Later, at UNDP, the FSO Safer operation brought those consequences into sharp relief. A decaying oil tanker off Yemen’s coast held over one million barrels of crude, in the middle of an active conflict, surrounded by deep political mistrust. What appeared, on the surface, to be an environmental emergency was simultaneously a humanitarian crisis, an economic risk, a maritime security threat and a regional diplomatic challenge. A single rupture could have devastated Red Sea fisheries, disrupted food supply chains, closed vital ports and unravelled fragile diplomacy across the region. 

Eventually, a UN-led operation succeeded in transferring the oil — averting disaster. But getting there required negotiating across conflict lines and building a coalition of actors who did not share a common framework.

These are not anomalies. They are the signature behaviour of systemic and cascading risks, and they reveal a structural mismatch at the heart of modern security governance.

Our institutions were designed for a world of clearer frontlines, identifiable adversaries and slower-moving crises. The post-1945 order produced genuine progress: norms against violating sovereignty, multilateral channels for de-escalation, international law as a shared reference point. For all its imperfections, it often constrained the worst impulses of states.

But war today does not confine itself to battlefields. It moves simultaneously through financial markets, food supply chains, energy grids and digital ecosystems — where narratives travel faster than facts. Research published in Science found that false news spreads six times faster than truth. A single escalation now triggers market volatility across continents, disinformation waves that harden public opinion, and humanitarian spillovers that destabilise neighbouring states before any formal response mechanism has even convened.

There is something deeper still. We are living through competing narrative ecosystems. Negotiating parties may be operating from entirely different versions of events, each reinforced by the algorithms shaping what their publics see and believe.

The analytical tools to address this are more powerful than ever. The convergence of geopolitical analysis, data science, behavioural insight and systems modelling opens possibilities for anticipatory governance that simply did not exist a generation ago. But realising that potential requires institutions designed not merely to react to crises, but to recognise and interrupt the patterns that produce them — institutions built for the world as it is, not the world of 1945.

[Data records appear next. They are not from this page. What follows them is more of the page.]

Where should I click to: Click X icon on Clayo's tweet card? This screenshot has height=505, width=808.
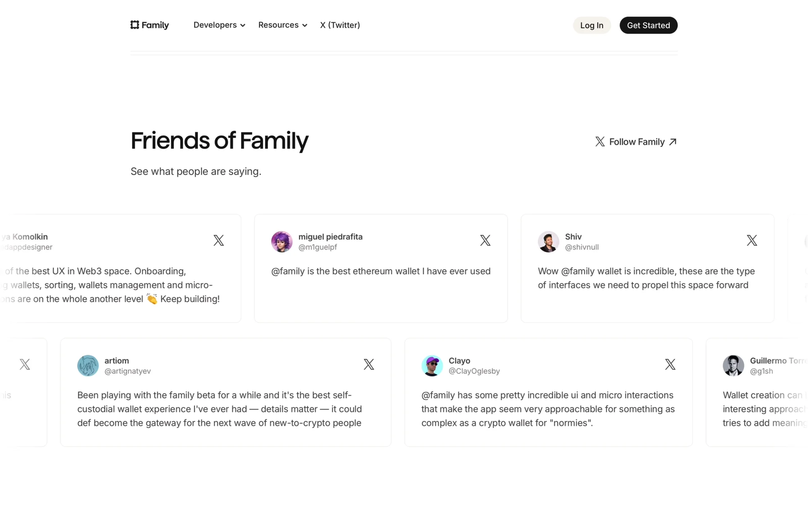tap(670, 364)
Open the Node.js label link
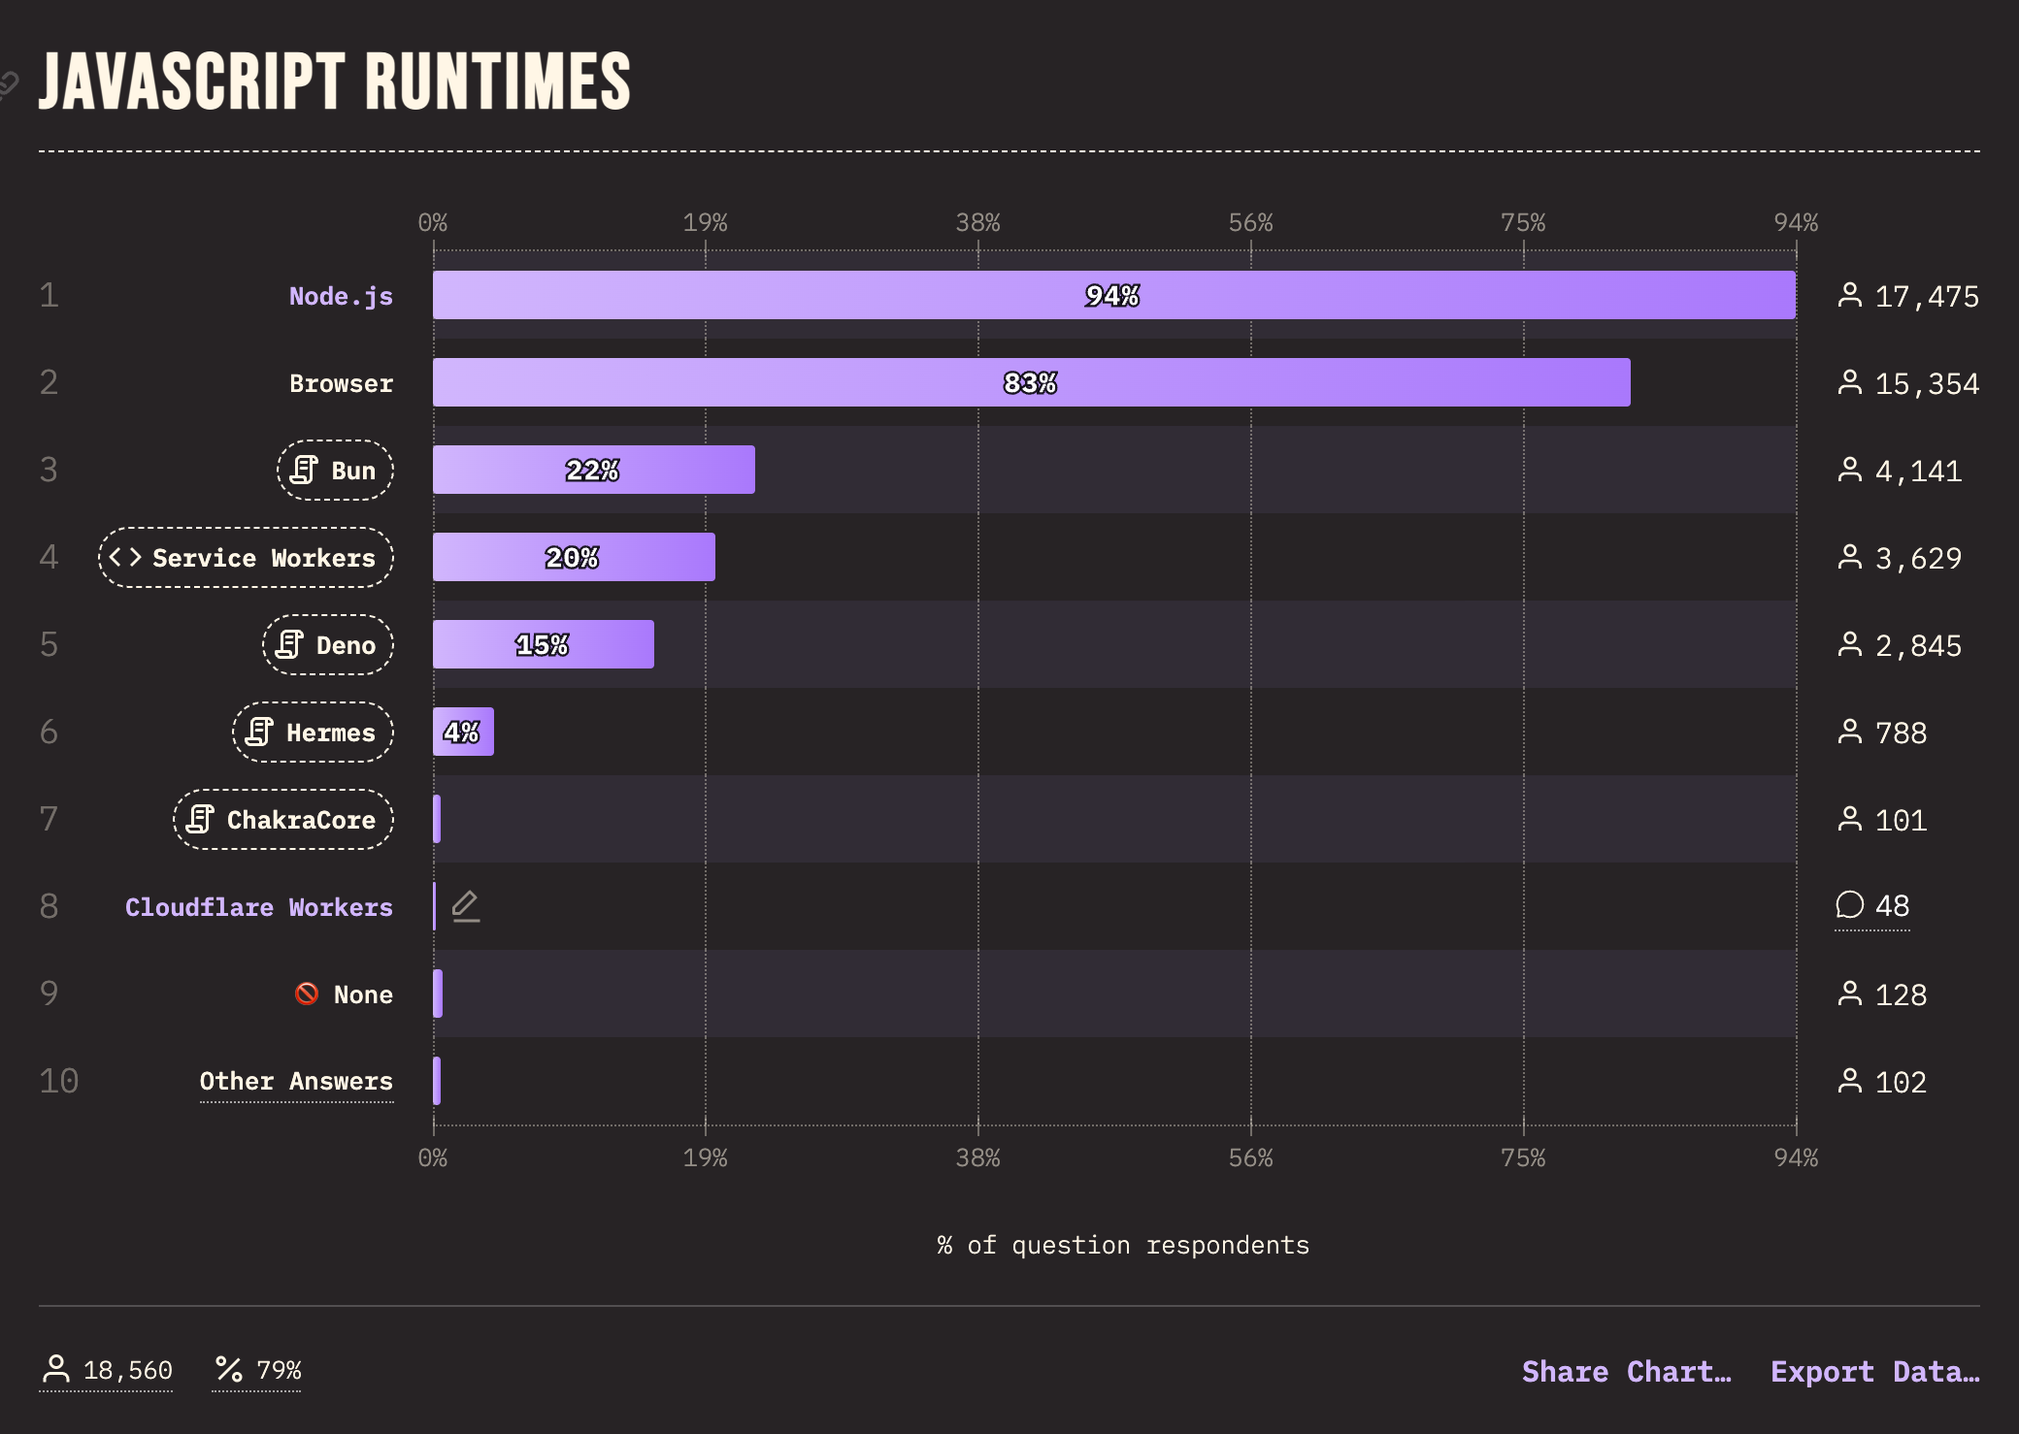2019x1434 pixels. (341, 296)
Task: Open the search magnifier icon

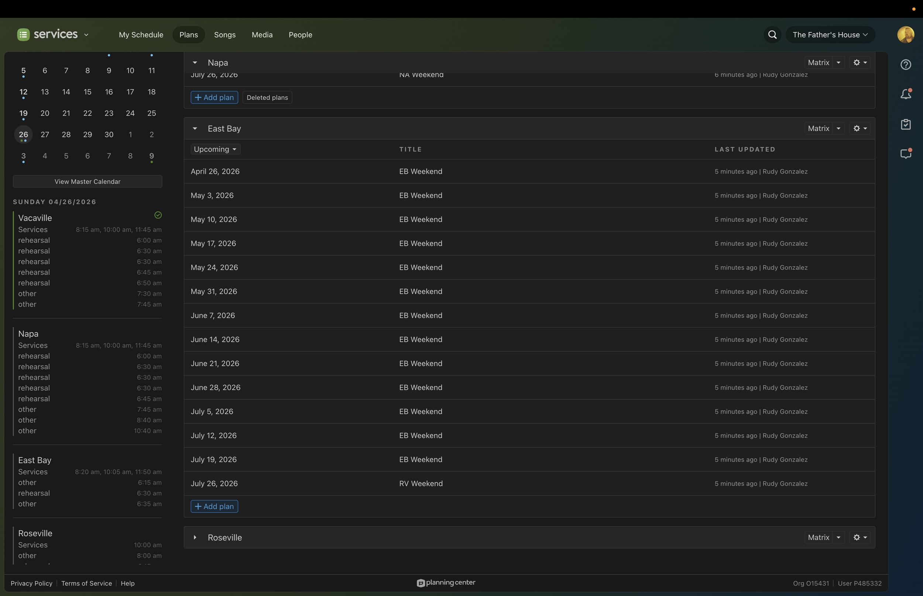Action: [x=772, y=35]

The real danger today is not that crises occur. History guarantees they will. The danger is that we continue to treat each one as a surprise. The next crisis will come. The question is whether we will recognise it in time — or once again be startled by what we should already have understood.
 

This opinion piece reflects the views of the author, and does not necessarily reflect the position of the Oxford Martin School or the University of Oxford. Any errors or omissions are those of the author.